Empire Seven is only a few hundred feet away, so Araujo is familiar with the Union Pacific workers, whom he has met while overseeing the painting of the many murals along the tracks.
Today he is watching as L.A.-based artist and muralist Andrew Schoultz works on a large, complex piece of art, which covers a wall two stories tall and 50 yards wide. A veteran of the public art world, and a resident of San Francisco for nearly two decades, Schoultz knows the work it takes to complete a piece like this.

“It’s like an extreme sport”, Schoutlz says, reflecting on the process of covering 36,000 square feet in paint. To fully realize the mural, Schoutlz and a team of four people—including Araujo—working for five straight days, using everything from exterior house paint to boutique European spray paint.
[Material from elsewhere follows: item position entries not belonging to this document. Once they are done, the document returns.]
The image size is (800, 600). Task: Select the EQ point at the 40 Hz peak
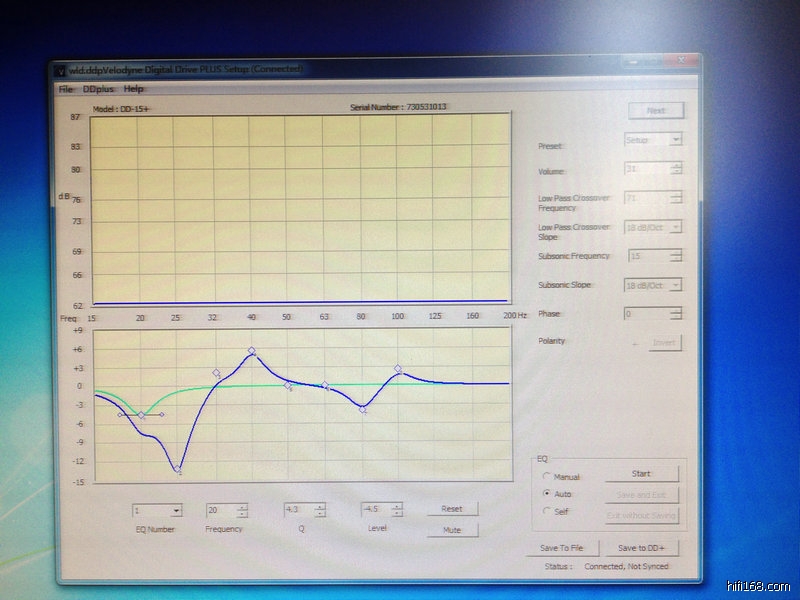[252, 351]
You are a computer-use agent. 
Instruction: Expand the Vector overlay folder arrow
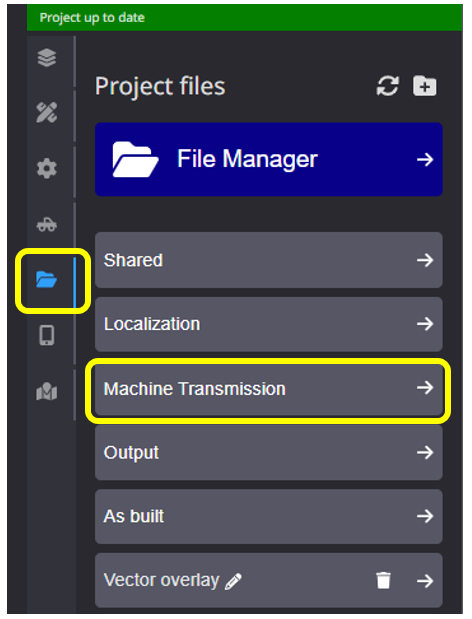[x=425, y=581]
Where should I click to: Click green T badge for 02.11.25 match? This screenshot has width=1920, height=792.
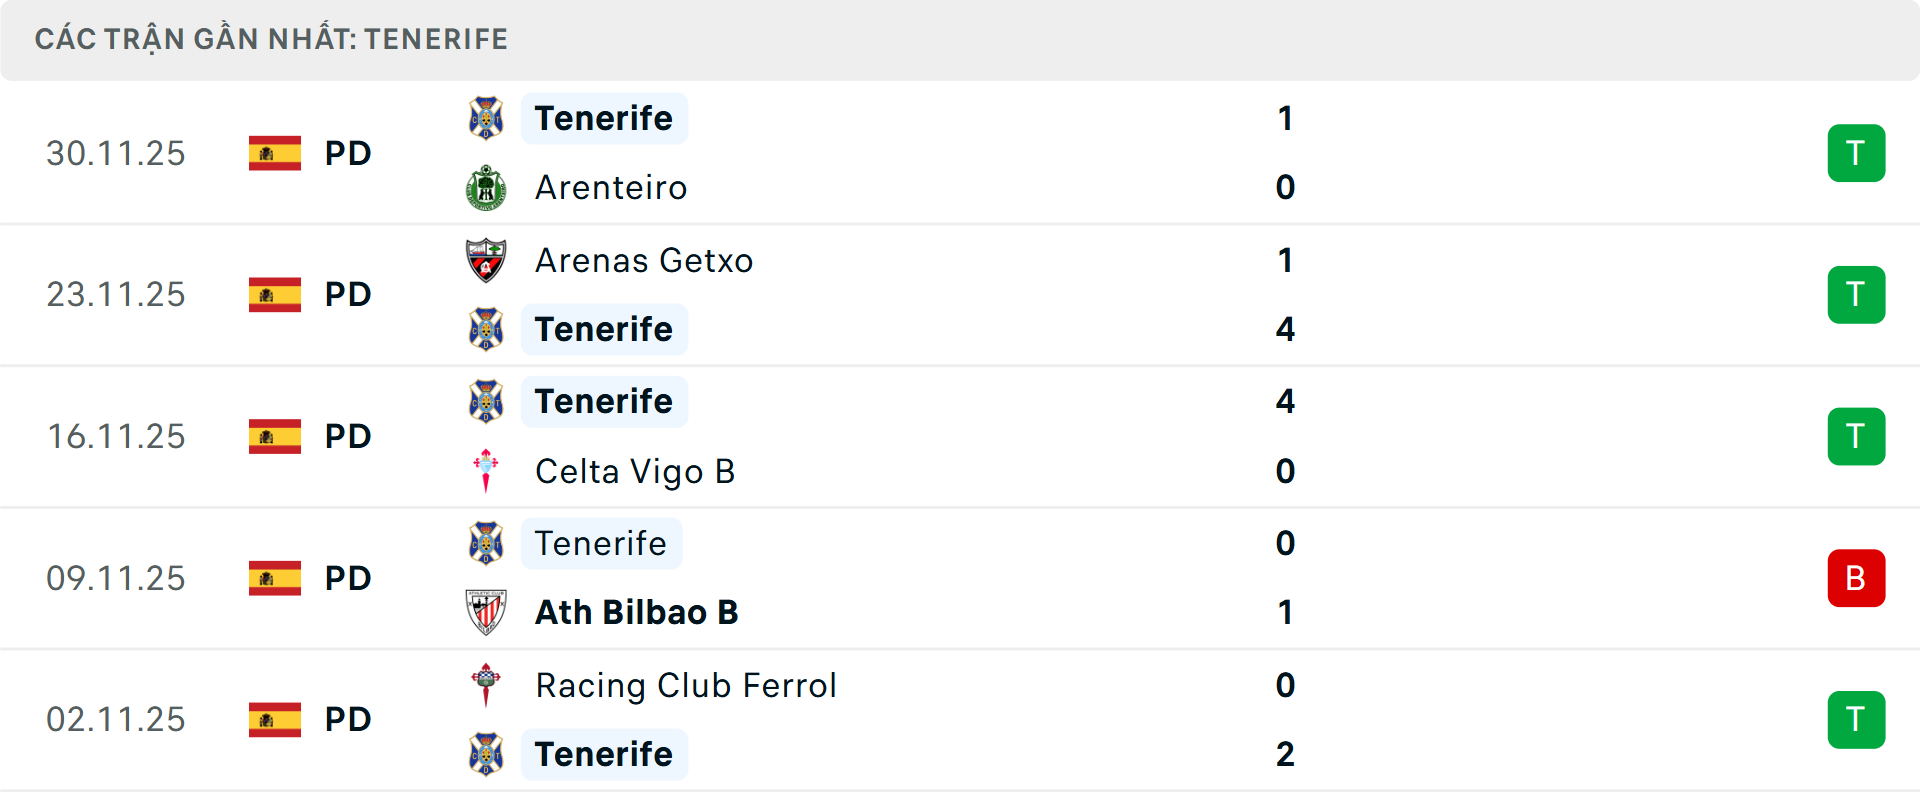[x=1856, y=720]
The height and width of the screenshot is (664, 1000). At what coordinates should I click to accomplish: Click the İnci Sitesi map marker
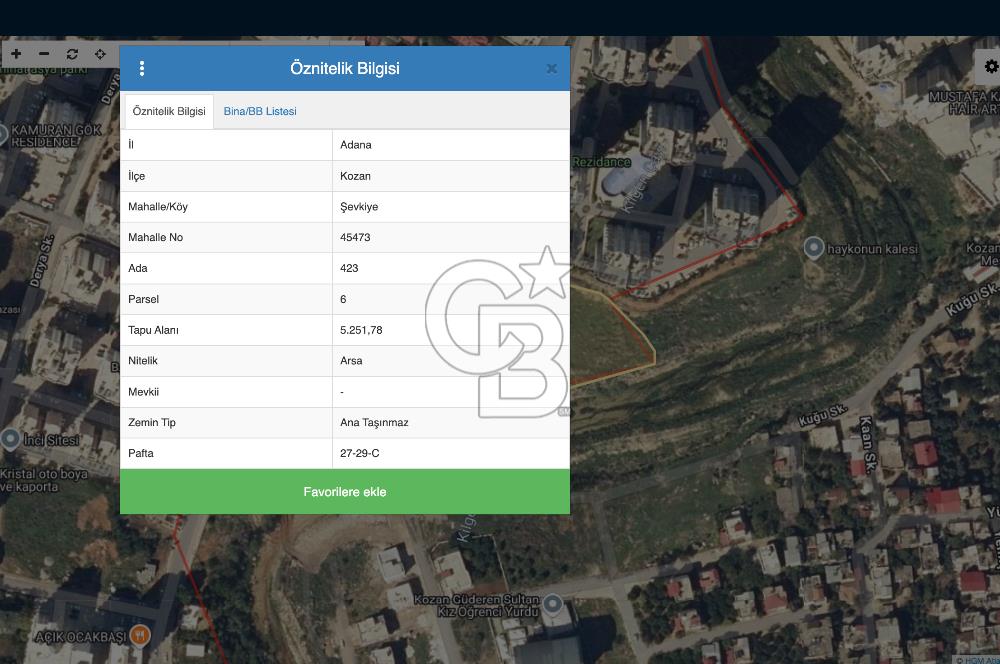point(10,439)
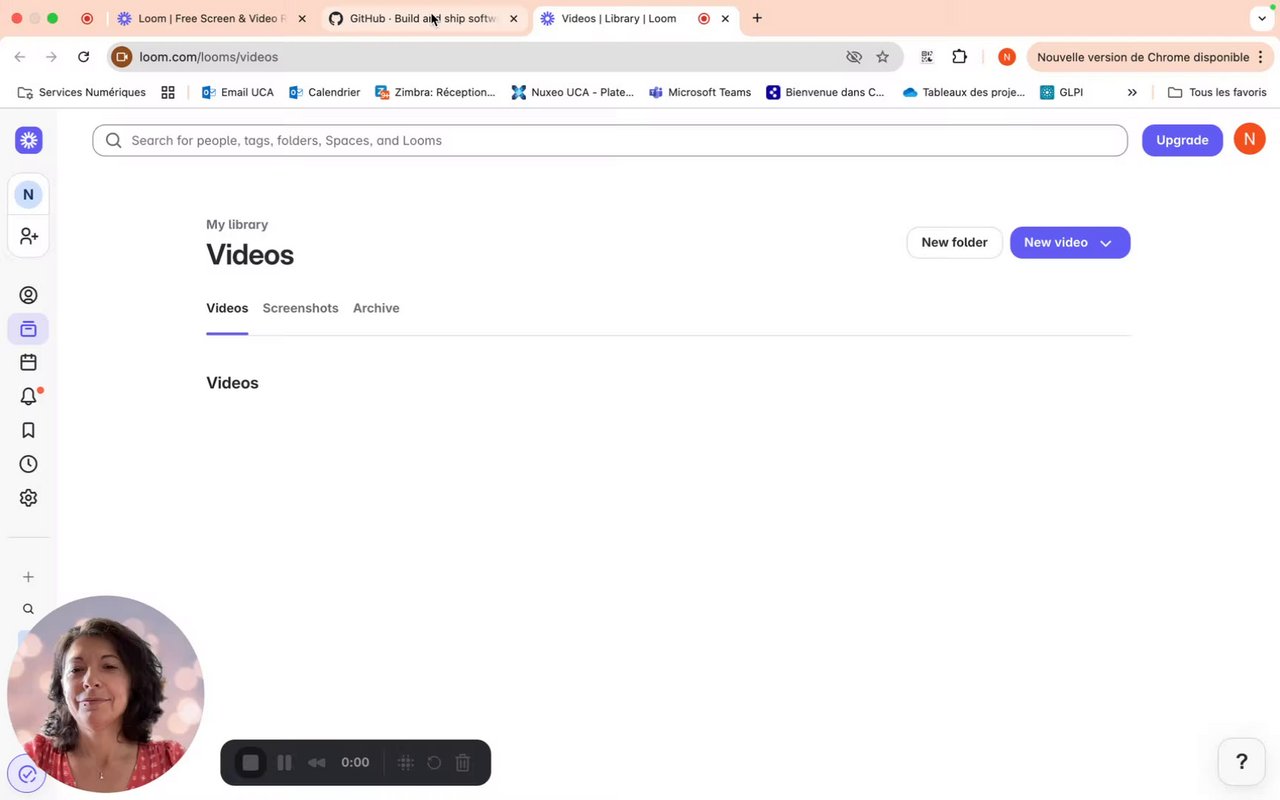The width and height of the screenshot is (1280, 800).
Task: Open Chrome tab list dropdown arrow
Action: tap(1261, 18)
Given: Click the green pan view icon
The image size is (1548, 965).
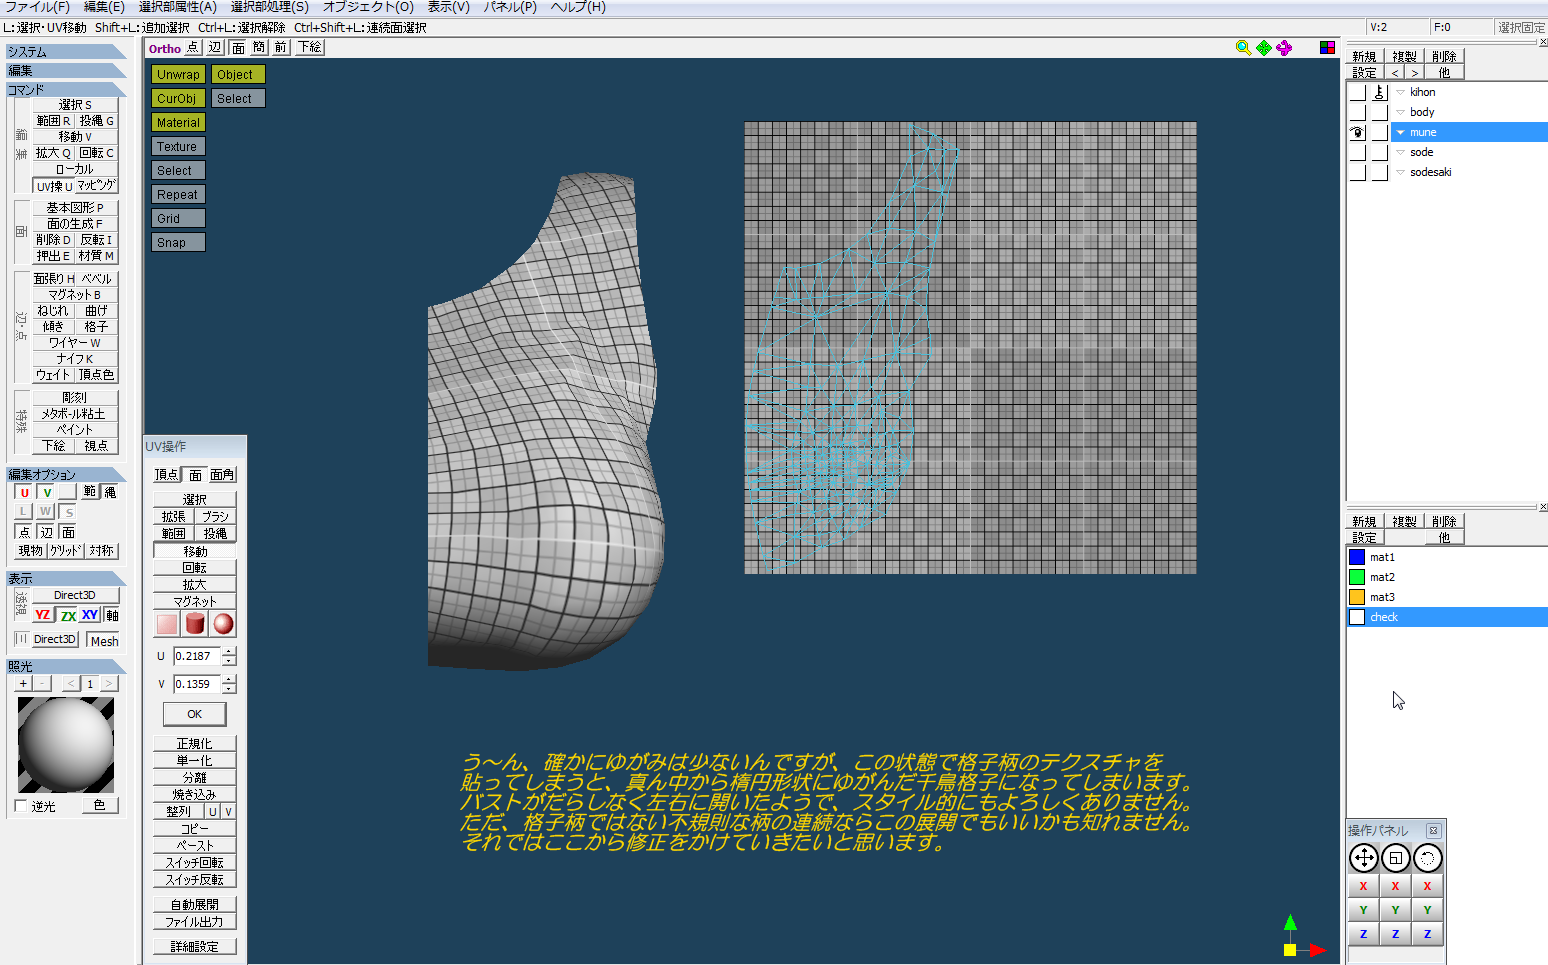Looking at the screenshot, I should point(1264,48).
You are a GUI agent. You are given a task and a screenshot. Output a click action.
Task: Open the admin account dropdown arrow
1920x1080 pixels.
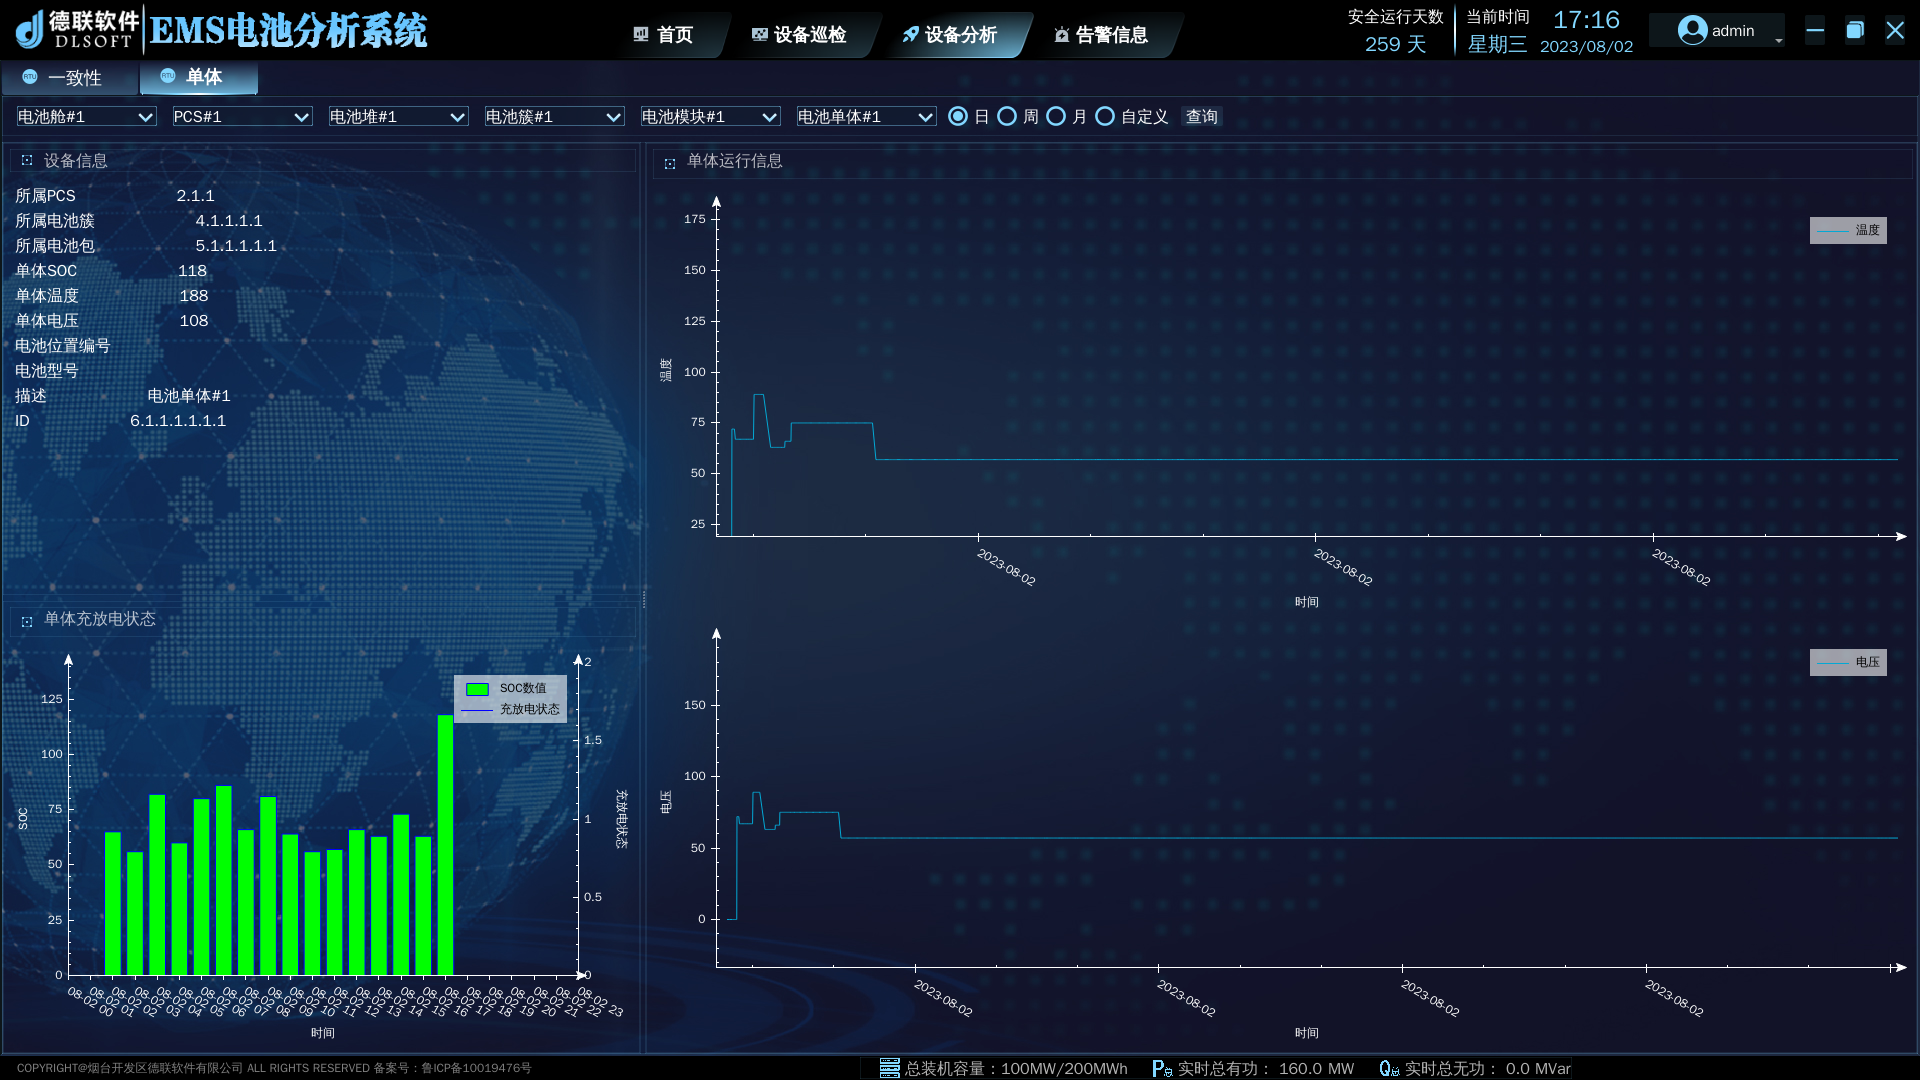pos(1778,41)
The mural itself is an expansive and vibrant allegory for the water shortages that have hit California in recent years. On one side, a giant vase tips water, petals and tendrils across a long rectangular gradient that holds a large, mongoose-like creature. With juxtaposing styles, soft color gradients and forced perspective, the mural is both linear and detached by the section.

In the same way that the seriousness of the water issue is swept under the political rug, the painting depicts droplets of water smothered by large tendrils and geometric bundles. The emphasis of the figures and shapes are reinforced by a color gradient—white on the periphery and fading to a solid black strip, which runs the length of center of the piece.

Schoultz’s painting is the most recent piece of public art funded by the E7S Mural Project—which has aided in the creation of large works all over the city, but particularly in Japantown. Through the support of organizations, such as the Knight Foundation, and the persistence of Araujo and Empire Seven Studios, there are now more than 60 pieces of public art in Japantown, and Araujo, for one, couldn’t be happier about it. “It is a treat to have this in San Jose,” he says.